=== Begin Enclosure ===
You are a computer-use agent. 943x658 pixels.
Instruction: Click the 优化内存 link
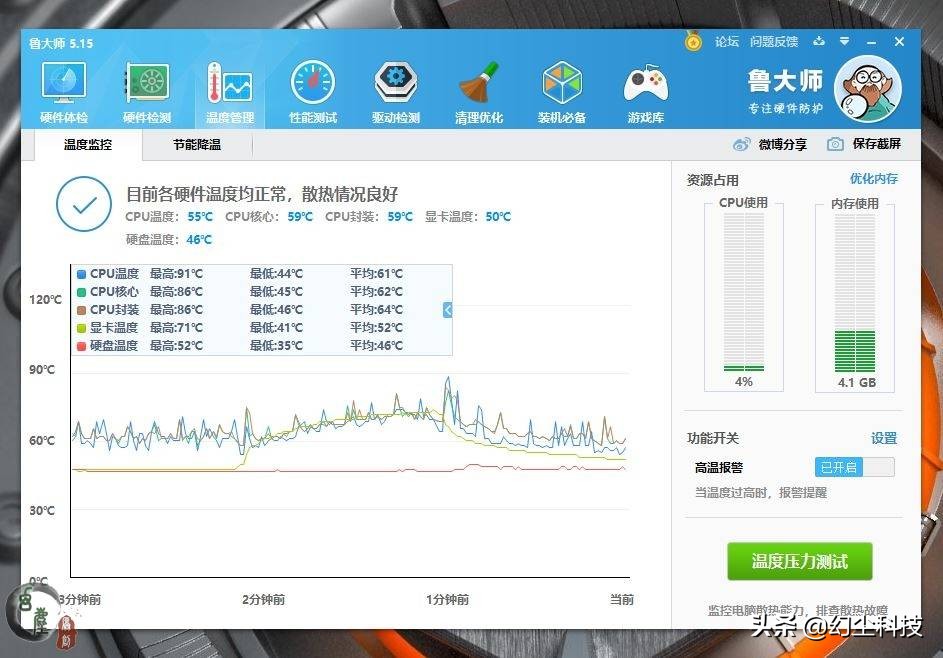point(876,178)
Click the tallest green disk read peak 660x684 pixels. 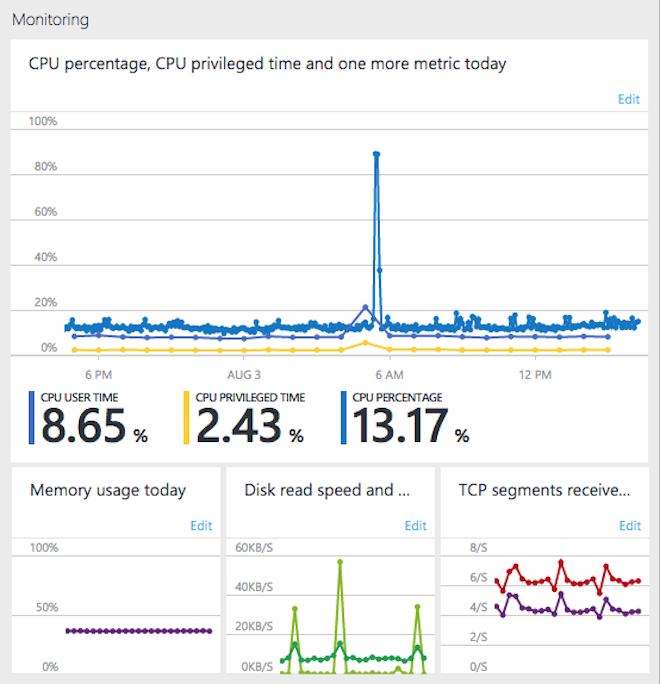point(340,562)
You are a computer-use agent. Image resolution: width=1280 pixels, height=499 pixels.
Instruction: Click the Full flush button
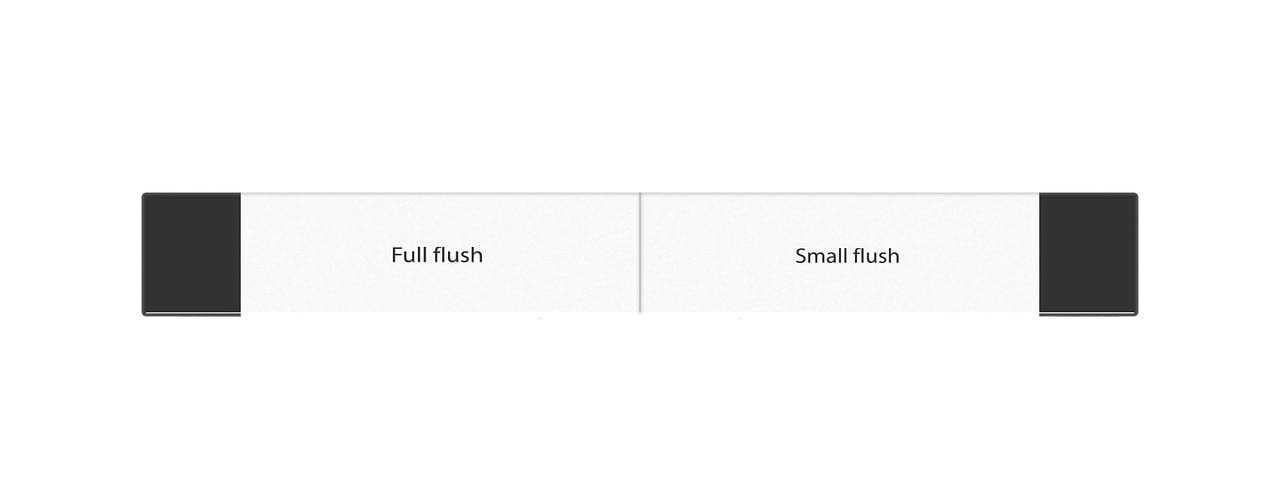pos(440,254)
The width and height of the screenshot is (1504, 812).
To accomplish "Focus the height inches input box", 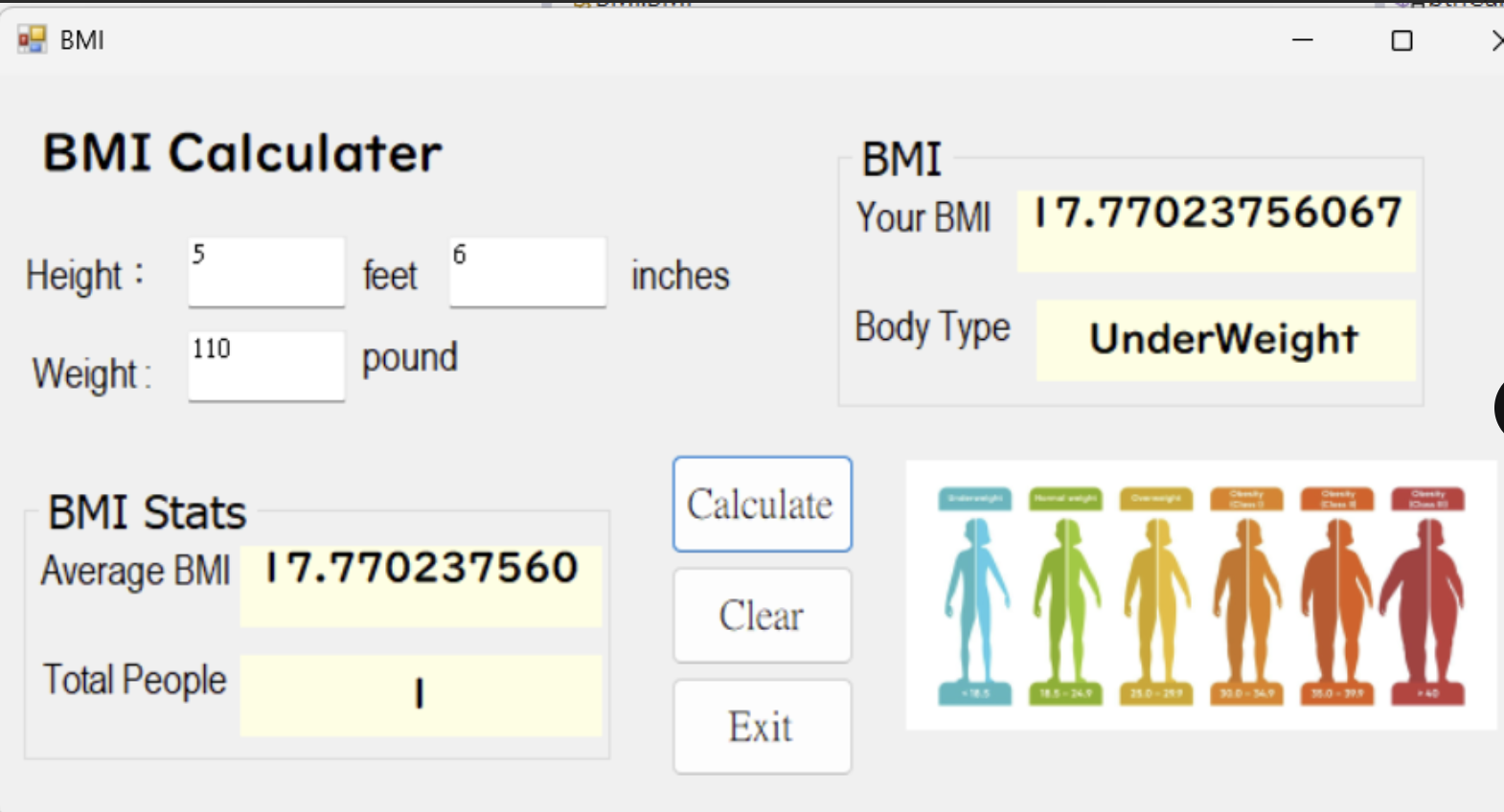I will click(x=528, y=273).
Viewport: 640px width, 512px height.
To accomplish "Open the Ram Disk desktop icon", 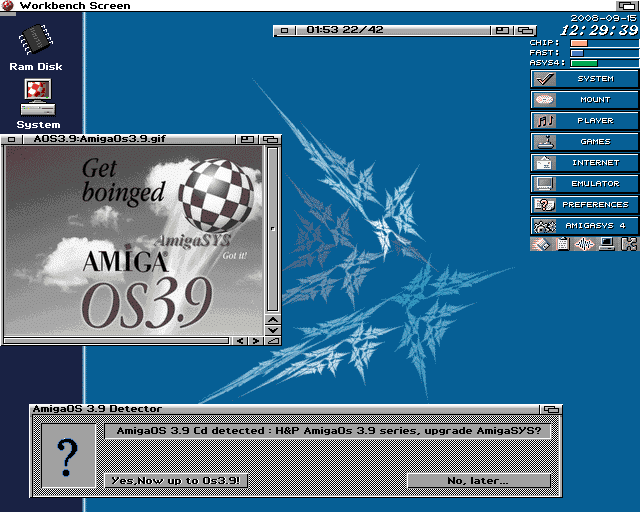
=== End Enclosure ===
- **Work instruction**: Go through the material line by line and work out how many lines include the string "width". Reply with the number only.

- **Finished exercise**: 3